I can almost guarantee that that is a lie. The 'almost' stems from the slight chance that your friend is delusional.
false facts
lmao
Greece is shit and in a far worse situation than the countries you've listed.
Source that up for me, and 'it feelz wurs for me!!' isn't an acceptable answer.
...better situation my ass.
I understand a Greek and a Slovenian value a €1 coin differently, and a 10% cut to a Greek's salary with a doubling of a Slovenian's salary would make these two people feel very differently (even if, at the end, these two people would have the same salary), but you have to stop pretending that Greece is now third-world. Greece is still better off (and in some instances much better off) than a lot of 'New Europe'.
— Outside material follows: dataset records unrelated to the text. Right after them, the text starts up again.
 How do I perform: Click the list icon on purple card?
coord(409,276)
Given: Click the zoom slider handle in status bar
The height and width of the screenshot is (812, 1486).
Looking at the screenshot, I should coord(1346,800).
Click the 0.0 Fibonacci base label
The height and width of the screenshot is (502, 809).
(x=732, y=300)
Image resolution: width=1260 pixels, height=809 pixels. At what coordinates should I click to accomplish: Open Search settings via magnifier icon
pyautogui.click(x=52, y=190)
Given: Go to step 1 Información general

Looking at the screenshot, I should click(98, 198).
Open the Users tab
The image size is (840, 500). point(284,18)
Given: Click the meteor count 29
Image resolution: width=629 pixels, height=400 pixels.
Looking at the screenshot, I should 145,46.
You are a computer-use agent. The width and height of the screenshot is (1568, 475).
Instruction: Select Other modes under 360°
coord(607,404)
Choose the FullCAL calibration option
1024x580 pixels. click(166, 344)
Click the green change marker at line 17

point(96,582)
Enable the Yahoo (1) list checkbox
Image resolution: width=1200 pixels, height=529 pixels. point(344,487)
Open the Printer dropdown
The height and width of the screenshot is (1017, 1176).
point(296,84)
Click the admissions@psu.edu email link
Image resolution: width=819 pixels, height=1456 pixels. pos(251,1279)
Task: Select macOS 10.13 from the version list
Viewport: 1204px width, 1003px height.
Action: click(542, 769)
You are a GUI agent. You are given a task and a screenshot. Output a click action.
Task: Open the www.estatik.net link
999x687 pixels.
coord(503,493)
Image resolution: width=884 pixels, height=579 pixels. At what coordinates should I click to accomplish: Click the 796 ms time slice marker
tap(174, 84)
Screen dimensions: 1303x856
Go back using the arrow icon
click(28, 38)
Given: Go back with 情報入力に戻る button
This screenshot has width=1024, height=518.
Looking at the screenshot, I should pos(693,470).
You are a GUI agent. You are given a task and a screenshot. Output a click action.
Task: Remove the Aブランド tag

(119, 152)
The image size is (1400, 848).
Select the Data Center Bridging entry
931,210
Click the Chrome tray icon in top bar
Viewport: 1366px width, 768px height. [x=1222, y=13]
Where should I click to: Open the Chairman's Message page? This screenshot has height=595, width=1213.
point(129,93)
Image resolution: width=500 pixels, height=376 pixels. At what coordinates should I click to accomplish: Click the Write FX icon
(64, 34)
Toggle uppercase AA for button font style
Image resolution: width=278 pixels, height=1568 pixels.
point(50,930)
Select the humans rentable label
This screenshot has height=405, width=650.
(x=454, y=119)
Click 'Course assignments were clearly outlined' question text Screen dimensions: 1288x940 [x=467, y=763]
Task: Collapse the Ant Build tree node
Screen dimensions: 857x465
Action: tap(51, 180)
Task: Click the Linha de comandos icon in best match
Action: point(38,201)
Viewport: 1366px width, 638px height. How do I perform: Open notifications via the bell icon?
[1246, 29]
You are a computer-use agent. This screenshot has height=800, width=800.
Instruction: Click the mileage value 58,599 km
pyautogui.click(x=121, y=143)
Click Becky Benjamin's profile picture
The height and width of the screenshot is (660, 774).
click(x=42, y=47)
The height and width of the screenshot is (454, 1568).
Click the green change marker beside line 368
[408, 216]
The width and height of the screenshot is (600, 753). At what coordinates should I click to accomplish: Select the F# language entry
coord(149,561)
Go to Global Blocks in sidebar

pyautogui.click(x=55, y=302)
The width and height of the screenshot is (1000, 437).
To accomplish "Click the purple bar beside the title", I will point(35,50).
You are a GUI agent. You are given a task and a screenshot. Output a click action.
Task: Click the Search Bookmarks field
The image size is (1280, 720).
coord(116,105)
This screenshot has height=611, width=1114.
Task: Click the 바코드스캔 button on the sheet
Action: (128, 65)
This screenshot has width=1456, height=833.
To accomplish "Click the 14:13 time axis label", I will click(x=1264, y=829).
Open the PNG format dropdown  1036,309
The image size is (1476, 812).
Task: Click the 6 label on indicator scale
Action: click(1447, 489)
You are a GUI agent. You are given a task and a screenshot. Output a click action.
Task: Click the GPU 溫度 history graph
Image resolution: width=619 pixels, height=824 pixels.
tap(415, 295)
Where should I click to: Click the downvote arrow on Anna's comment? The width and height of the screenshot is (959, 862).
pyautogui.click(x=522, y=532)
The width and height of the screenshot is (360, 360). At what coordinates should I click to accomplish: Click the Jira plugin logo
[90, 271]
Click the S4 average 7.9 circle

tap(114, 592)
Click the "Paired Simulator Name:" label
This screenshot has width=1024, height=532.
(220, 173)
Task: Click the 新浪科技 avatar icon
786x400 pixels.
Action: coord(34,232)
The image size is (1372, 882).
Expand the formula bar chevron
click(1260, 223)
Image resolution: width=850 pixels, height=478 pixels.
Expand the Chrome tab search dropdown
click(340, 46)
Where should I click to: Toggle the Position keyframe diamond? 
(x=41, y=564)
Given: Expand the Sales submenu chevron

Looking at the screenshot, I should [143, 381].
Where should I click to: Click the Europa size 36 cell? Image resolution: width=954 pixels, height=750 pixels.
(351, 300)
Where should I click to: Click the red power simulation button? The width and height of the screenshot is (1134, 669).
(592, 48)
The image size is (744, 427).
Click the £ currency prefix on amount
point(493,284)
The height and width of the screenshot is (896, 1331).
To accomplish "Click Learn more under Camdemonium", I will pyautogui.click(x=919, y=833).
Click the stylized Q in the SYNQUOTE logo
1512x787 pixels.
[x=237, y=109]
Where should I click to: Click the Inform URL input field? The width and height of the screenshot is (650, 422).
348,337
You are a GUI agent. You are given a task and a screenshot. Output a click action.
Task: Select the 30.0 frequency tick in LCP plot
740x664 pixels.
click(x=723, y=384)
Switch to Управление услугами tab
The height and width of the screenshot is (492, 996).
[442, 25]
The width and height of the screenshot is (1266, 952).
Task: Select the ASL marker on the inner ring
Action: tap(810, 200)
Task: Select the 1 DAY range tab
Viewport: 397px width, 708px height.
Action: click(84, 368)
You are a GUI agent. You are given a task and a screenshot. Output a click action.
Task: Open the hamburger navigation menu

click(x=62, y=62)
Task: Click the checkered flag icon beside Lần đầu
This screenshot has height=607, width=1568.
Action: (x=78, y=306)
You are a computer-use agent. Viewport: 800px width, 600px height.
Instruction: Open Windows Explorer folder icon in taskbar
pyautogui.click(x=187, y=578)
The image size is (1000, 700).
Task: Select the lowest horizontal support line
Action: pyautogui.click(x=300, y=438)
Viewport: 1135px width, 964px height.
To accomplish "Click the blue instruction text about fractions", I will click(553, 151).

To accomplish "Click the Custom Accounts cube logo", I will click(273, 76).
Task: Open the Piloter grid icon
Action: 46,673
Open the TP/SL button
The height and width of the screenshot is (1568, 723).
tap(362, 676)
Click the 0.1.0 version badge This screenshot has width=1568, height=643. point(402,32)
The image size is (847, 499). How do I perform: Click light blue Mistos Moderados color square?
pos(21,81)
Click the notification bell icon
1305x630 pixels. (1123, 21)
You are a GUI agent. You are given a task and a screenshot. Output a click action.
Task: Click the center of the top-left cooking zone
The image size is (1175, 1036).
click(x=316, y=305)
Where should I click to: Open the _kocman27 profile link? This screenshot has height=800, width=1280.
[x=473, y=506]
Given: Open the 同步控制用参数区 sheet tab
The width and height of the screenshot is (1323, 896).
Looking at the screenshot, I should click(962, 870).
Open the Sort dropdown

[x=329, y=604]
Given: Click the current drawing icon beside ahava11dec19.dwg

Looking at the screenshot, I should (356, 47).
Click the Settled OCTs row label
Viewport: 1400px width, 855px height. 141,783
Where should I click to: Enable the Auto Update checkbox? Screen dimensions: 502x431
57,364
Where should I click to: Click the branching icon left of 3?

My girlfriend is Croatian. We talked about Greece and the living standards there, with people without doctors and little to no welfare and budget cuts and poverty and corruption after the crisis, but she didn't feel the empathy I did at the time. That was already the life in Croatia. And in Slovenia. And in the other countries I listed. I lost a lot of the empathy I felt for Greece when I saw the reality of life elsewhere. Greece really is a high-income, developed economy feeling a pinch from governmental misbehaviour, and you totally forget about the people in countries who already have it worse-- and this time I'm not only talking about Europe. Look at Greece on a world stage. Look at sub-Saharan Africa, look at South America, look at the Middle East, look at South East Asia. If Greece is as devastated as you say, what are these other, these genuinely poor countries to you?